The Authority neither properly administered its contracting activities, as it violated a number of HUD procurement requirements, nor ensured that its contracts were reasonable and necessary. The Authority also paid its contractors, including its DHAP contractors (1) outside of specified contract timeframes, (2) in excess of specified contract amounts, and (3) excessive contract increases. These conditions occurred because the Authority did not have adequate controls, as it did not maintain (1) a procurement policy that was consistent with Federal regulations, (2) a contract administration system to ensure that its contractors performed according to contract terms, (3) a written code of standards of conduct governing the performance of its employees engaged in the award and administration of contracts, (4) a contract register, and (5) written contract monitoring policies and procedures, or have a contract monitor. In addition, the Authority did not perform cost or price analyses. Further, it did not (1) have adequately trained staff, adequate staffing levels or oversight, and was poorly managed. As a result, it could not provide reasonable assurance that more than $2.9 million in disbursements from its operating and/or capital fund was spent properly; protected from fraud, waste, and abuse; or used to benefit program participants.
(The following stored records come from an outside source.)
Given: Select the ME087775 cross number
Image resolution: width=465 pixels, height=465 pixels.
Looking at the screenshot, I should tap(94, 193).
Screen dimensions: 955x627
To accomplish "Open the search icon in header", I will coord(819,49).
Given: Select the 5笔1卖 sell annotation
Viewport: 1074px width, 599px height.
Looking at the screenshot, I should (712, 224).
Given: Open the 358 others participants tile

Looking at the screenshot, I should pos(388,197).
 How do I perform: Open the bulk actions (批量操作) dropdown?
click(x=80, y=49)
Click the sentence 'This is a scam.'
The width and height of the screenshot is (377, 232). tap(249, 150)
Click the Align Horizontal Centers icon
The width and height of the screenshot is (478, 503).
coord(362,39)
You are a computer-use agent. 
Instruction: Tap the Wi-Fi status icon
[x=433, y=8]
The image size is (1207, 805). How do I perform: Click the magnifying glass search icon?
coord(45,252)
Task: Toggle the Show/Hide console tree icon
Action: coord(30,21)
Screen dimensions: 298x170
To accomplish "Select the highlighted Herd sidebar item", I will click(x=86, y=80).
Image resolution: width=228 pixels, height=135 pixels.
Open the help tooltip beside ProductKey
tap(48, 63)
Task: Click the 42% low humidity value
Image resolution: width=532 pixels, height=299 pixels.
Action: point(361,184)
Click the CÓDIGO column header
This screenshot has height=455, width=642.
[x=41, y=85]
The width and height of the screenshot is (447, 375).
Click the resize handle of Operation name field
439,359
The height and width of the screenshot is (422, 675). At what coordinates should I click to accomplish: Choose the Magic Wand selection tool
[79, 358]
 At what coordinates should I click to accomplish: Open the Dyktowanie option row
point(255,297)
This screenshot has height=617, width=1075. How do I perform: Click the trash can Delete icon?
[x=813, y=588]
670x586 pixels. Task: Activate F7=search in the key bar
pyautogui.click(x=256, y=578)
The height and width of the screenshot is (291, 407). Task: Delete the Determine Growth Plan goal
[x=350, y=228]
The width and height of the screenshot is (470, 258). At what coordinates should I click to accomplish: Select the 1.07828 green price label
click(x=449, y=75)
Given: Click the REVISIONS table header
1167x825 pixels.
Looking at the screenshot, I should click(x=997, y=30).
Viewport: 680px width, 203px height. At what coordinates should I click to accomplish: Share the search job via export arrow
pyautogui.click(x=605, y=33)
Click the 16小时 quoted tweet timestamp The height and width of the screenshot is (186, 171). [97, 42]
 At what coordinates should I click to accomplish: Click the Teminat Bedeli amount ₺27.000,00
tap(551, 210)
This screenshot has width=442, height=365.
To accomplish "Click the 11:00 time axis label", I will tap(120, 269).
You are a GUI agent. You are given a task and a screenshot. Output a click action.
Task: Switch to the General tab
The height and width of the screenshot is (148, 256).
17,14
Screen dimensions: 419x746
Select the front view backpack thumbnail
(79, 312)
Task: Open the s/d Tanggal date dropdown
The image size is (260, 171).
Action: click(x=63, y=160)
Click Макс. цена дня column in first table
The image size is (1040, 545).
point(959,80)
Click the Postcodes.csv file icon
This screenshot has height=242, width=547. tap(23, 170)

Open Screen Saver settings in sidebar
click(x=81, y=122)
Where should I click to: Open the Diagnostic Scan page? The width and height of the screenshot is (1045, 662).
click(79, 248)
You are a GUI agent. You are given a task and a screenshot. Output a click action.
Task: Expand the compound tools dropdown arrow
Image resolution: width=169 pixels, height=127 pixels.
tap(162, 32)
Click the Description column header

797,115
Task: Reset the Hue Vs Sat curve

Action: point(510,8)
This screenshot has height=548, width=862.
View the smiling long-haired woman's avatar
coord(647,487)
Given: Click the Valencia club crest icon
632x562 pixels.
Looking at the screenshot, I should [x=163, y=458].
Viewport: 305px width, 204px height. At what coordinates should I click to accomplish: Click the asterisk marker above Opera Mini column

The Authority also did not always ensure that its contracts were reasonable and necessary. This condition occurred because the Authority did not perform cost or price analyses or ensure that its procedures provided for a review of proposed procurements to avoid the purchase of unnecessary or duplicative items as required. As a result, the Authority could not provide reasonable assurance that HUD funds were used (1) effectively and efficiently or (2) to benefit program participants. In addition, HUD funds may have been exposed to fraud, waste, and abuse.
We recommend that HUD’s Deputy Assistant Secretary for Field Operations require the Authority to (1) support or repay from non-Federal funds the portion of the more than $2.9 million in operating and/or capital funds that it cannot support; (2) modify its procurement policy to reflect applicable State and local laws and regulations and applicable Federal laws; (3) implement additional internal controls related to its procurement and monitoring activities including, maintaining a contract administration and written code of standards governing the performance of its employees; (4) ensure that its staff attend HUD-approved procurement training, which includes contract administration and oversight; (5) ensure that it maintains adequate levels of competent staff; (6) immediately cease payments to the DHAP accounting specialist working without an executed contract and support or repay any amounts that it cannot support from non-Federal funds for funds disbursed after the contract expired; and (7) remain under HUD receivership for at least a year or until it can demonstrate to HUD that its procurement and other practices consistently meet Federal requirements. After the HUD receivership is lifted and an Executive Director is hired, HUD should place the Authority on a zero dollar threshold, for at least a year or until it can demonstrate to HUD that its procurement and other practices consistently meet Federal requirements. In addition, we recommend that the Director of HUD’s Departmental Enforcement Center take appropriate administrative action, up to and including debarment, against the former deputy director.
We also recommend that HUD’s Deputy Assistant Secretary for Field Operations require the Authority to (1) perform a cost or price analysis in connection with every procurement action and (2) review proposed procurements to avoid the purchase of unnecessary or duplicative items.